The exercise calls for exact output of the lines between the one that contains "You are a computer-use" and the end of the data, with both ends kept and pictures left out.
*** TASK INPUT ***
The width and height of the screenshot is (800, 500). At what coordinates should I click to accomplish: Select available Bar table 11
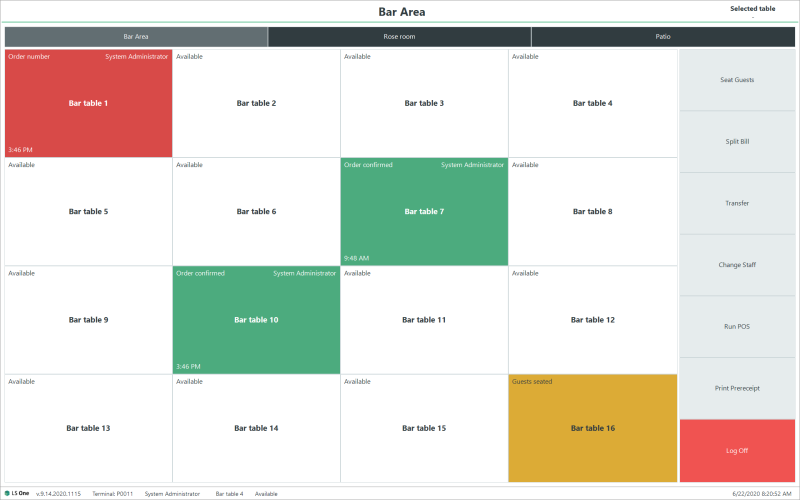(x=424, y=320)
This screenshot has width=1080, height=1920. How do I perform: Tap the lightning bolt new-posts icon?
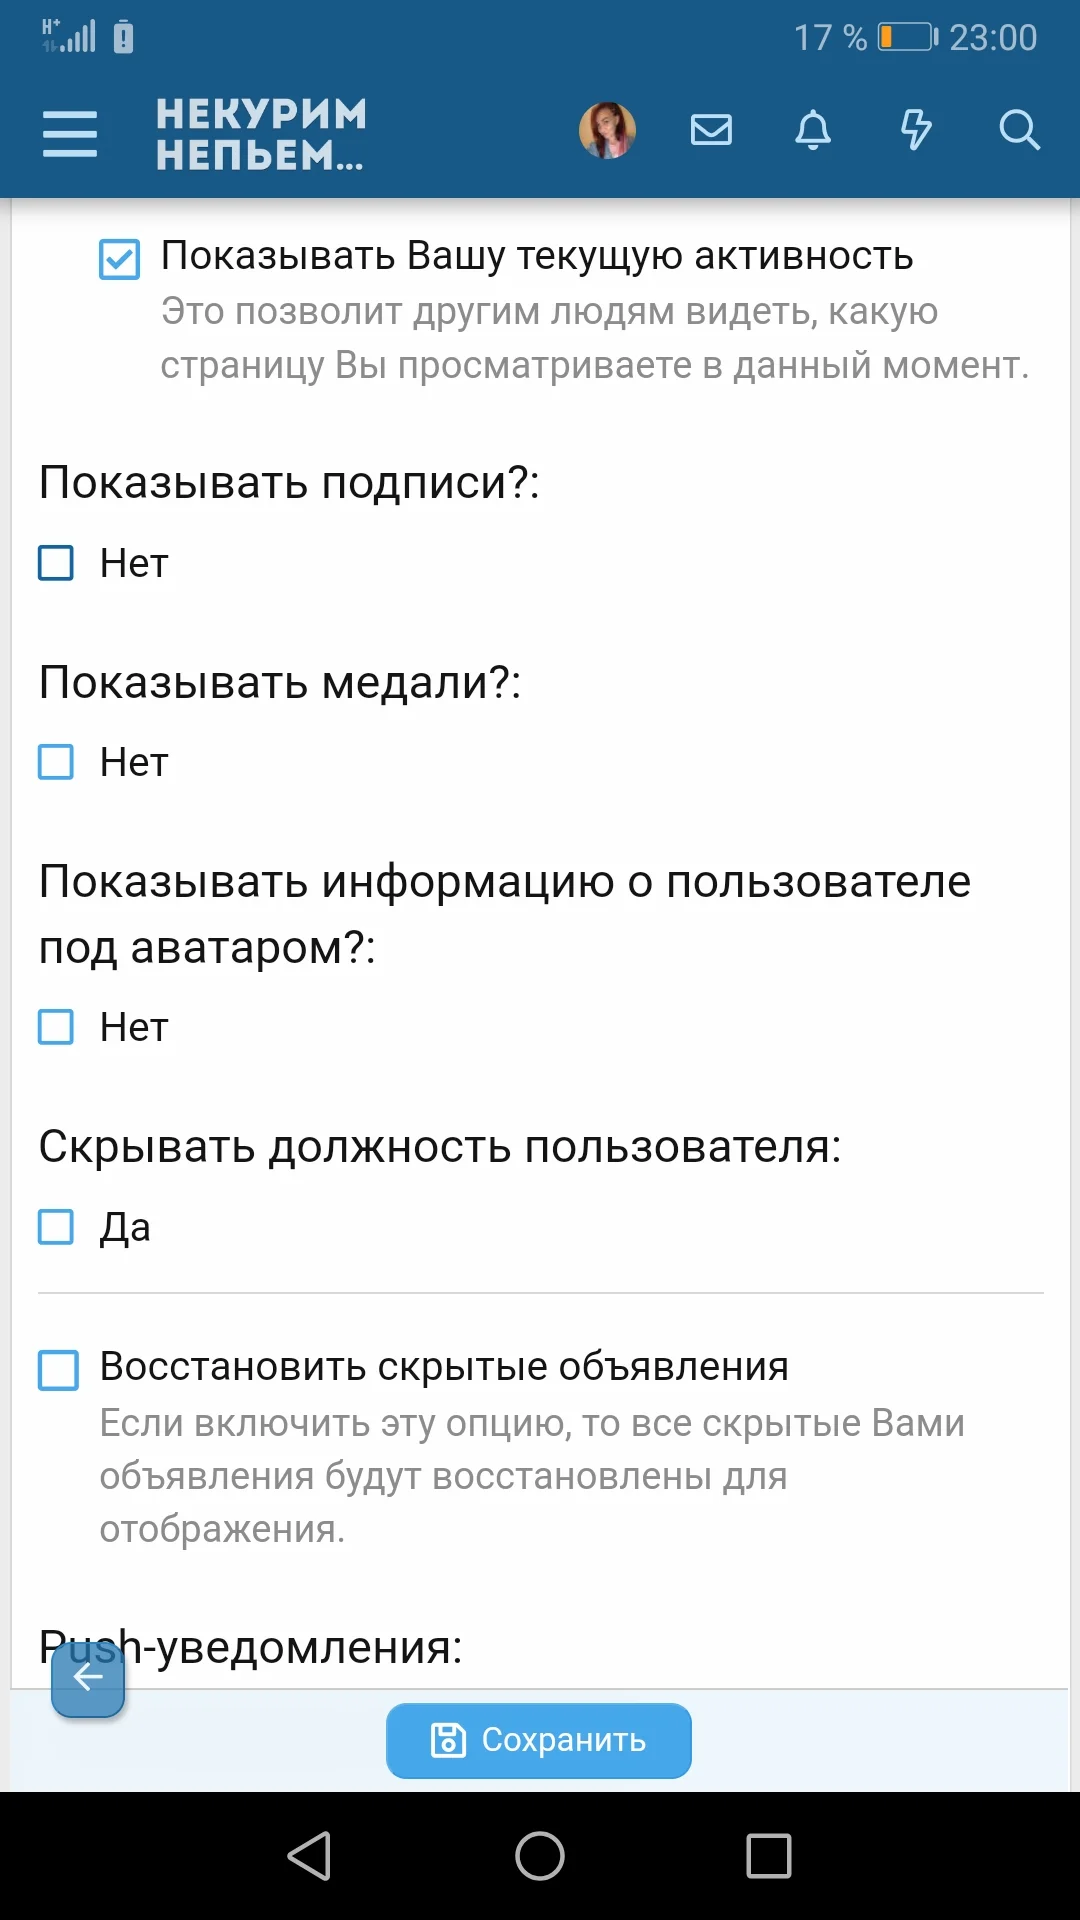click(915, 130)
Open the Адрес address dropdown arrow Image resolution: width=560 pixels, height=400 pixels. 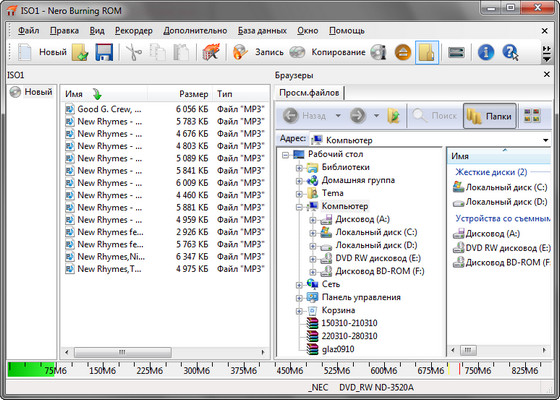pos(545,140)
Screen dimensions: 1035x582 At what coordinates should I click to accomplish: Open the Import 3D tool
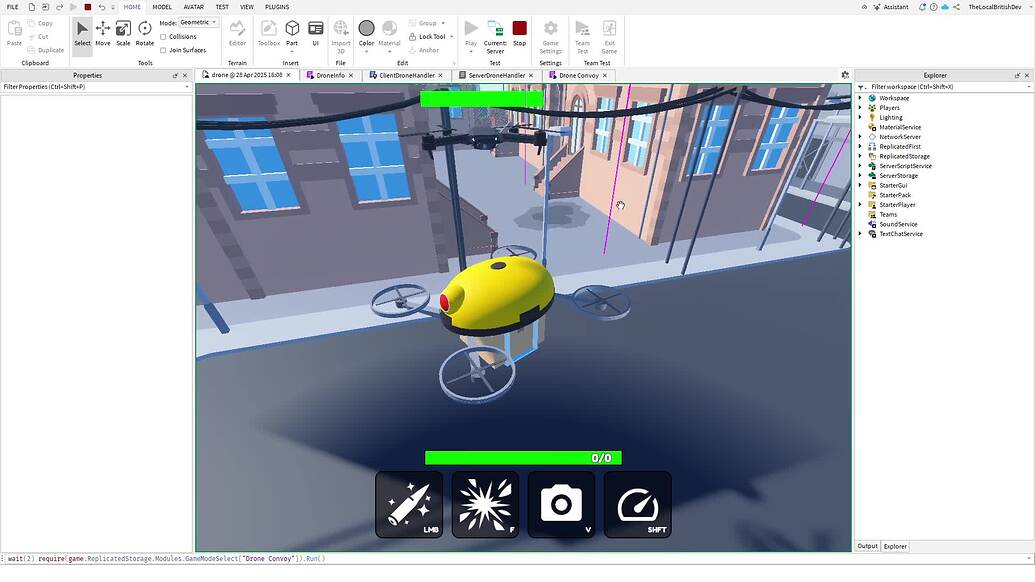click(x=340, y=30)
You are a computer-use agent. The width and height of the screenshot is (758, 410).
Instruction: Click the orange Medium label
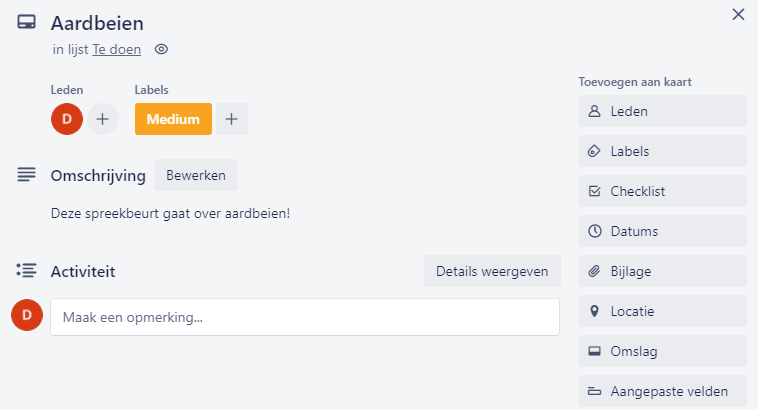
*** End of TASK INPUT ***
▶ **TASK RESPONSE**
You are a computer-use agent. The width and height of the screenshot is (758, 410).
Instruction: Click the orange Medium label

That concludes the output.